The first post on her wall is a rant about how the server in Starbucks was rude to her this morning:

Idgi, it concluded. Why do ppl think it’s alright to treat you that way? 0_o

Paul types ‘what does idgi mean’ into Google.

Takes another swig of his lager.

Lights a cigarette.

Tabs back to Facebook.

He turns on chat, not actually intending to chat to her, let’s get this clear, just to see if she’s online, and looks down the list of names (mostly people he went to school with, who he never really talks to any more), and when he sees her name with a small green circle next to it, his heart does a little cartwheel.

He swigs his lager and chain-smokes three more cigarettes, all the while looking at Alison Whistler’s name, wondering what would happen if he just clicked on it.

I could do it, he thinks.

It would be so easy.

I could just type ‘hi’.

‘Hi,’ he types.

But I’m not actually going to press return, he thinks, taking a deep drag on his cigarette, feeling drunk and dizzy and for one brief moment like the Paul he used to remember being: the Paul who wrote that novel, mostly very late at night and a bit drunk, pretending he was Charles Bukowski, the Paul who didn’t have mouth ca—

He presses return.

Oh shit, he thinks, as soon as he’s done it.

Oh shit, oh fuck. What have I done?

‘hi’ Alison messages back, almost instantaneously.

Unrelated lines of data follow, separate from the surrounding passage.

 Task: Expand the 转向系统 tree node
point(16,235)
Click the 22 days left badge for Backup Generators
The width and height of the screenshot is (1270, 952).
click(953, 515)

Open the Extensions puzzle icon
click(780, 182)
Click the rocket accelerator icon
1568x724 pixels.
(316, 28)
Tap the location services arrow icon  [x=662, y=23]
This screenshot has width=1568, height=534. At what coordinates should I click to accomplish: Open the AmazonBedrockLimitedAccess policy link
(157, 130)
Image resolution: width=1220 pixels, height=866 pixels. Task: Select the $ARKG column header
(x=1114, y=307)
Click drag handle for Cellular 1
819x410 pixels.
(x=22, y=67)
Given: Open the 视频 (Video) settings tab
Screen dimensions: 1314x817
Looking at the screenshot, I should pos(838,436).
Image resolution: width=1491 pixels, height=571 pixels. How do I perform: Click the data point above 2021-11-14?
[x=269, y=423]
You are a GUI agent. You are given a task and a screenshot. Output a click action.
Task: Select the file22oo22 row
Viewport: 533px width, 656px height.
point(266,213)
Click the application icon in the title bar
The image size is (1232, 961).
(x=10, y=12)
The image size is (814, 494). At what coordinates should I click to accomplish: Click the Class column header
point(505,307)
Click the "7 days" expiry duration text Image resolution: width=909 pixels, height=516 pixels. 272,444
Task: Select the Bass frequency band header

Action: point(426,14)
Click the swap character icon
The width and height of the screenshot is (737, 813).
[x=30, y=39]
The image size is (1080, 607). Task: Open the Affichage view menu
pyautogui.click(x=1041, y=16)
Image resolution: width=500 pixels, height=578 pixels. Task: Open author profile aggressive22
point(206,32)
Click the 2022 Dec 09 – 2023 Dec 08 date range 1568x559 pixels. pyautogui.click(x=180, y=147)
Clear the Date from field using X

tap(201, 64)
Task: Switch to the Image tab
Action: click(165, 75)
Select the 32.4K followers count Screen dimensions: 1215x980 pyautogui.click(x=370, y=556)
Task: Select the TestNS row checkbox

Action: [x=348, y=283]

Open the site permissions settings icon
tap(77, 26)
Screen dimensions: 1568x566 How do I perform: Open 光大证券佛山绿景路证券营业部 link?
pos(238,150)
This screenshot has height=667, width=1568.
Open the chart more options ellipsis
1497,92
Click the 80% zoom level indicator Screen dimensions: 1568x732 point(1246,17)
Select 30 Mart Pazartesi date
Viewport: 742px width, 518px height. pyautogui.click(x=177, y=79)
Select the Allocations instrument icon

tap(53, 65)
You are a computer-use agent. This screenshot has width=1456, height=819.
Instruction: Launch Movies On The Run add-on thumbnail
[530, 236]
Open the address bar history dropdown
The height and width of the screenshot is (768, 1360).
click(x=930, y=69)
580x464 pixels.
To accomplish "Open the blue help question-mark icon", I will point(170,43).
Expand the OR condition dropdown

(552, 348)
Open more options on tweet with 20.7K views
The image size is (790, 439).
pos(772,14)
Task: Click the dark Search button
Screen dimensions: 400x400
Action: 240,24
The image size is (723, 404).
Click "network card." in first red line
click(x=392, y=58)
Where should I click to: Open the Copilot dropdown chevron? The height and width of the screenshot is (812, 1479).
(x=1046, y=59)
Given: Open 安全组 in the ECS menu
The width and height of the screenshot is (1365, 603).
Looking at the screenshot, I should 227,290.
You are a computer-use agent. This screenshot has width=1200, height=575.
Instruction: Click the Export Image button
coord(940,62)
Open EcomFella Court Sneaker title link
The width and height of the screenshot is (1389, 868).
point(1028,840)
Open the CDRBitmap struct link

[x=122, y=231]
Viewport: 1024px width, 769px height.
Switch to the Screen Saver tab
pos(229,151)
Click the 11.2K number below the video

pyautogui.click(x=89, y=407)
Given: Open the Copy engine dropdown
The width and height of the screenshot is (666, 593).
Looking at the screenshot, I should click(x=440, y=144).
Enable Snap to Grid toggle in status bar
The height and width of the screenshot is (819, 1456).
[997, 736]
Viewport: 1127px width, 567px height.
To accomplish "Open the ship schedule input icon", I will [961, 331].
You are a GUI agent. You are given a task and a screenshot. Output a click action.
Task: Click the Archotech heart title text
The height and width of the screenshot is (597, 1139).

Oh god, Paul thinks. Oh shit. Oh fuck. Oh shit.

He considers just quickly closing the chat box, shutting the laptop down, going straight to bed. Instead he takes a big swig of his can, then a long drag on his cigarette.

‘Hi,’ he types again.

‘how are you?’ Alison messages back, almost instantaneously.

‘OK,’ Paul types. ‘You?’

‘cant sleep,’ Alison types.

‘Me neither,’ Paul types.

There’s a pause.

What the fuck am I doing? Paul thinks.

‘I’d better go to sleep,’ he types, but doesn’t send.

‘theres a lot of sex in your book lol,’ Alison types.

A moment later a little picture appears, of a blushing cartoon face.

Paul deletes ‘I’d better go to sleep’ and types ‘What did you think?’

He is about to send it when his mobile buzzes.

It’s Sarah.

‘Missing you. Can’t sleep. You still awake? xxx,’ it says.

Fucking hell.

Paul deletes ‘What did you think?’ and retypes ‘I’d better go to sleep’, quickly hitting send before he can change his mind.

‘lol,’ Alison Whistler types.

‘Bye,’ Paul types.

‘see you monday,’ Alison types.

Paul doesn’t reply.

He waits.

A winking cartoon face appears.

Alison Whistler has gone offline, the chat box tells him.